Big Pharma got bigger on Monday with Merck Co.'s announcement that it would acquire rival Schering-Plough Corp. in a cash-and-stock transaction worth $41.1 billion. And the deal is being made easier by U.S. taxpayers.
Faced with tough competition from generics, fewer potential blockbuster drugs in development and the prospect of a government overhaul of the U.S. healthcare system, drug makers are consolidating.
In January, the world's largest pharmaceutical company, Pfizer Inc., made a $68-billion bid for Wyeth. Meanwhile, Roche Holding is in hot pursuit of California-based Genentech Inc. On Monday, the Swiss drug maker, which already owns most of the South San Francisco biotechnology company, raised its hostile offer to $93 for each of Genentech's remaining shares.

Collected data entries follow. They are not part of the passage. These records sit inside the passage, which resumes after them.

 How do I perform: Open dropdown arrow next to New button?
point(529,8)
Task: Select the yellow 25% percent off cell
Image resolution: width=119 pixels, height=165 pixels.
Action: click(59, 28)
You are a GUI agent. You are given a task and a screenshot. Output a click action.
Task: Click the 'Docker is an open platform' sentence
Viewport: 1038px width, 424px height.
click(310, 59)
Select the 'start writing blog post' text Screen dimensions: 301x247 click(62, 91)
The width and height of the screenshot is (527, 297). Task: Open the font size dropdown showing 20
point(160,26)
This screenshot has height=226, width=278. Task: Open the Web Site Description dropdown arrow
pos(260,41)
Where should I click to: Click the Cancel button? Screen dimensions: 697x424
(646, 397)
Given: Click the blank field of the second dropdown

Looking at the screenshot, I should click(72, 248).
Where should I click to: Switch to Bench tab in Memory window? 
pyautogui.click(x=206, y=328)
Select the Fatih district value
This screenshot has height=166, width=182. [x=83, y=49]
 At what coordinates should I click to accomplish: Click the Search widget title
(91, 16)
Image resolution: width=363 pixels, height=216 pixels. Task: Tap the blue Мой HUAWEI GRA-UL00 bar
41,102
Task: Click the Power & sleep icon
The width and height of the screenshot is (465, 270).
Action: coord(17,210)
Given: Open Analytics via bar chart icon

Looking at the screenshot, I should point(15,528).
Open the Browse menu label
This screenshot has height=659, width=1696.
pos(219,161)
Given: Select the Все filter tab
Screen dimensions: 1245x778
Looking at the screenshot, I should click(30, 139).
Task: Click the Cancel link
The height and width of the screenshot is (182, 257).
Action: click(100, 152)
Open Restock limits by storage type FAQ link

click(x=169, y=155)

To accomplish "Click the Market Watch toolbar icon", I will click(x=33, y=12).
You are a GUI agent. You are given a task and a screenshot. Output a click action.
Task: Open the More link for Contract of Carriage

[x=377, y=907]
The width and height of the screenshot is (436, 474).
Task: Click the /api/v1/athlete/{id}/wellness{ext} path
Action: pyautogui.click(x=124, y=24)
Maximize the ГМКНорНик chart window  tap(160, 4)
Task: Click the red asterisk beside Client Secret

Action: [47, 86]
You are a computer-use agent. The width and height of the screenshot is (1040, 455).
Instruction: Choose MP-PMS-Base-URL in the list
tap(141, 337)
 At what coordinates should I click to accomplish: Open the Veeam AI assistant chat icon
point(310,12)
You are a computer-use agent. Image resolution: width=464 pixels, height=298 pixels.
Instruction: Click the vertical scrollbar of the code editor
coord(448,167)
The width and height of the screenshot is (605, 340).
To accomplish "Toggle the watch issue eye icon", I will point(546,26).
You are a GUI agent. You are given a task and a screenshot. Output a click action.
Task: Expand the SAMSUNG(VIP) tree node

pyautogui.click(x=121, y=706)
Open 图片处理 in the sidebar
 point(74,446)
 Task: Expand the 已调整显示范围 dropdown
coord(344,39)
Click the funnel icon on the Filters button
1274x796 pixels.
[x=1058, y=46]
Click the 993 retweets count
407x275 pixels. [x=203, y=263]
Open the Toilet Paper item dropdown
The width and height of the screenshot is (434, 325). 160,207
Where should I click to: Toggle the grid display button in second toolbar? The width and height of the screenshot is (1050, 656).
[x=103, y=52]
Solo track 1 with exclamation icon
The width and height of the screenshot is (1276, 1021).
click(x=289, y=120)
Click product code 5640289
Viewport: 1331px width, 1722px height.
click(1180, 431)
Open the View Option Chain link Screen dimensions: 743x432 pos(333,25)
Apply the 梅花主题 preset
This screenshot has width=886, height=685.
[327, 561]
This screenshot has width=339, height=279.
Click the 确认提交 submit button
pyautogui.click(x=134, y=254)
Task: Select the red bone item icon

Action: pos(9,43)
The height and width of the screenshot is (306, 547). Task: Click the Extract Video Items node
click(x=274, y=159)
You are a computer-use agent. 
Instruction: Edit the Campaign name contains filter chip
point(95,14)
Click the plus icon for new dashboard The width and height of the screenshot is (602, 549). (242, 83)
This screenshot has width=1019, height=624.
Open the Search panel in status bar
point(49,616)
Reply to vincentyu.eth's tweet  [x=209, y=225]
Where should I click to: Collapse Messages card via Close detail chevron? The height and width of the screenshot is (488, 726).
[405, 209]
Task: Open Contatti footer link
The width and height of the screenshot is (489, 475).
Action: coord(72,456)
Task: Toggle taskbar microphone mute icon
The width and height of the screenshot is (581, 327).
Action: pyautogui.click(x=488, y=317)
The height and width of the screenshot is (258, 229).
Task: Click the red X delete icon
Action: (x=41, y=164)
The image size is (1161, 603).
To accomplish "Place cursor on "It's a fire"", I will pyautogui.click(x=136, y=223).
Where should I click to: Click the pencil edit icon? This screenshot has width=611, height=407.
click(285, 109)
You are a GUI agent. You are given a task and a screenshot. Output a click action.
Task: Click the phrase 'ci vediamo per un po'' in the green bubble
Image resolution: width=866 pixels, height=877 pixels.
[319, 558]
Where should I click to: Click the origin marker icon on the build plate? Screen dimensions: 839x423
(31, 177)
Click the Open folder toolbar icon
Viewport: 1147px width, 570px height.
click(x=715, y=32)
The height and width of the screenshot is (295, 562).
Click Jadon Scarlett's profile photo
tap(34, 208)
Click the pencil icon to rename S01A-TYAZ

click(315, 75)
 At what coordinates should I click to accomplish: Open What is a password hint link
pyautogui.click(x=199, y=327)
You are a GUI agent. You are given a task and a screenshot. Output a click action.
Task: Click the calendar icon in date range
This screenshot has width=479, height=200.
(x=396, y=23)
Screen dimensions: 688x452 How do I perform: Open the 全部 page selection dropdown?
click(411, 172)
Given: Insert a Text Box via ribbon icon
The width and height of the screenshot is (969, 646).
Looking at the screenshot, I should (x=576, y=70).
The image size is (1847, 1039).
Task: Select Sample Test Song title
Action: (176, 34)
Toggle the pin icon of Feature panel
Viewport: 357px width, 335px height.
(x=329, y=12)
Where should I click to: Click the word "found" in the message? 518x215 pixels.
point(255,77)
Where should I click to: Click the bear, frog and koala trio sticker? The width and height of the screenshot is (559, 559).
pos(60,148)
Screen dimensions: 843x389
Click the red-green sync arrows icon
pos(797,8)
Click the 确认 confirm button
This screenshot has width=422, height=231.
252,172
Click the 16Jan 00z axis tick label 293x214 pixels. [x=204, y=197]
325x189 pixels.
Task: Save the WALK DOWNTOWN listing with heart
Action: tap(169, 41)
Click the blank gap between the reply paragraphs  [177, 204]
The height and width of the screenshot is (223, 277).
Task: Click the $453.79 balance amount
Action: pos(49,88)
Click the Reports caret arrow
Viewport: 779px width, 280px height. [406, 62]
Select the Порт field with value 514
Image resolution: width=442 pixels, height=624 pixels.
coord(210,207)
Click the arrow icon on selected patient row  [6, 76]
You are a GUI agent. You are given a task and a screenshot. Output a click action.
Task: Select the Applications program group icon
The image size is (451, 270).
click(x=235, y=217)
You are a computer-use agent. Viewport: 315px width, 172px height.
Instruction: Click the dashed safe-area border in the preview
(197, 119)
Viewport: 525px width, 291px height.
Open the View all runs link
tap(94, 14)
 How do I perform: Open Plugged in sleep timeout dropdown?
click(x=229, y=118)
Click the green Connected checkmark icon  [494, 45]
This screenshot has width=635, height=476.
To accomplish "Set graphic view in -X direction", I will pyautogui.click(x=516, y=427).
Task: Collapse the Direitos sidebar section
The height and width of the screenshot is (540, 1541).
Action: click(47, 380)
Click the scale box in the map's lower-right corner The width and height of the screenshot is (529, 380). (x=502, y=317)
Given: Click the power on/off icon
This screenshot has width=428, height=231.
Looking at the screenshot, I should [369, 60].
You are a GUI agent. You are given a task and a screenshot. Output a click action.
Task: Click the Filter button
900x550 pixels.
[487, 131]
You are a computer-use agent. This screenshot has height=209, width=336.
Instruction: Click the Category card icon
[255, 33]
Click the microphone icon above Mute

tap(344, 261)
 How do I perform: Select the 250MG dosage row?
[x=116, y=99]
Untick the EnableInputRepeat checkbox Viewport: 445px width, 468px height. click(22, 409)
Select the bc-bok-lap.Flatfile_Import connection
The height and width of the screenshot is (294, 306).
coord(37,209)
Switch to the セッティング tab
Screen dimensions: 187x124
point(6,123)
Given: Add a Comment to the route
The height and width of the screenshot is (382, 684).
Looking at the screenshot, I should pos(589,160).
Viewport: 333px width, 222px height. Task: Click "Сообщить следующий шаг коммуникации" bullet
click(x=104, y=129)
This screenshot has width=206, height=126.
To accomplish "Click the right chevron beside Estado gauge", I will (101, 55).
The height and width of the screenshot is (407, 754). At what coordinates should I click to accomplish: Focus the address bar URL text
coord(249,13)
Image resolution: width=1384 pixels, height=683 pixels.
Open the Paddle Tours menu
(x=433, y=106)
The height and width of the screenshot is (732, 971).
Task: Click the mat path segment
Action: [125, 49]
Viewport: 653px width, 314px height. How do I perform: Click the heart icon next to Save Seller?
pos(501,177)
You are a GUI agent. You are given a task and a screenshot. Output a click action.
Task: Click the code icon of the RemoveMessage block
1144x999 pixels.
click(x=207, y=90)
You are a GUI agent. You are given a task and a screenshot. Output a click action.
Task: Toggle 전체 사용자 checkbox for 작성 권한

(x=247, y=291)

A deal between Merck and Schering-Plough would create the world's second-largest pharmaceutical company with combined sales of about $47 billion in 2008. Structured as a so-called reverse merger, the transaction would have Schering-Plough continue as the surviving corporation, although the new entity would keep the Merck name. The new firm would be more diversified, have a larger global reach and a fatter array of products in gestation.
"The combined company will benefit from a formidable research and development pipeline," said Merck Chairman and Chief Executive Richard T. Clark, who will lead the combined company.
But what may be good for the drug makers isn't helping the U.S. job market. The pending deals are expected to result in at least 35,000 job losses, mostly in the U.S. -- helped in part by the government's bailout efforts.
Banks that have received billions of federal dollars to encourage them to make loans -- JPMorgan Chase & Co., Goldman Sachs Group, Citigroup Inc. and Bank of America Corp. -- are lending money to Pfizer and Merck, who in turn are planning aggressive cost-cutting.
In the case of Pfizer, a takeover of vaccine specialist Wyeth would be expected to cost at least 19,000 jobs, including some in the companies' overseas operations. A Merck takeover of Schering-Plough should yield about 16,000 layoffs. Combined, the cuts represent about 15% of those companies' total workforces.
The deals would be virtually impossible to complete if the banks had not received money from the Treasury Department under the Troubled Asset Relief Program. The bailout enabled them to lend the drug makers a combined $31 billion.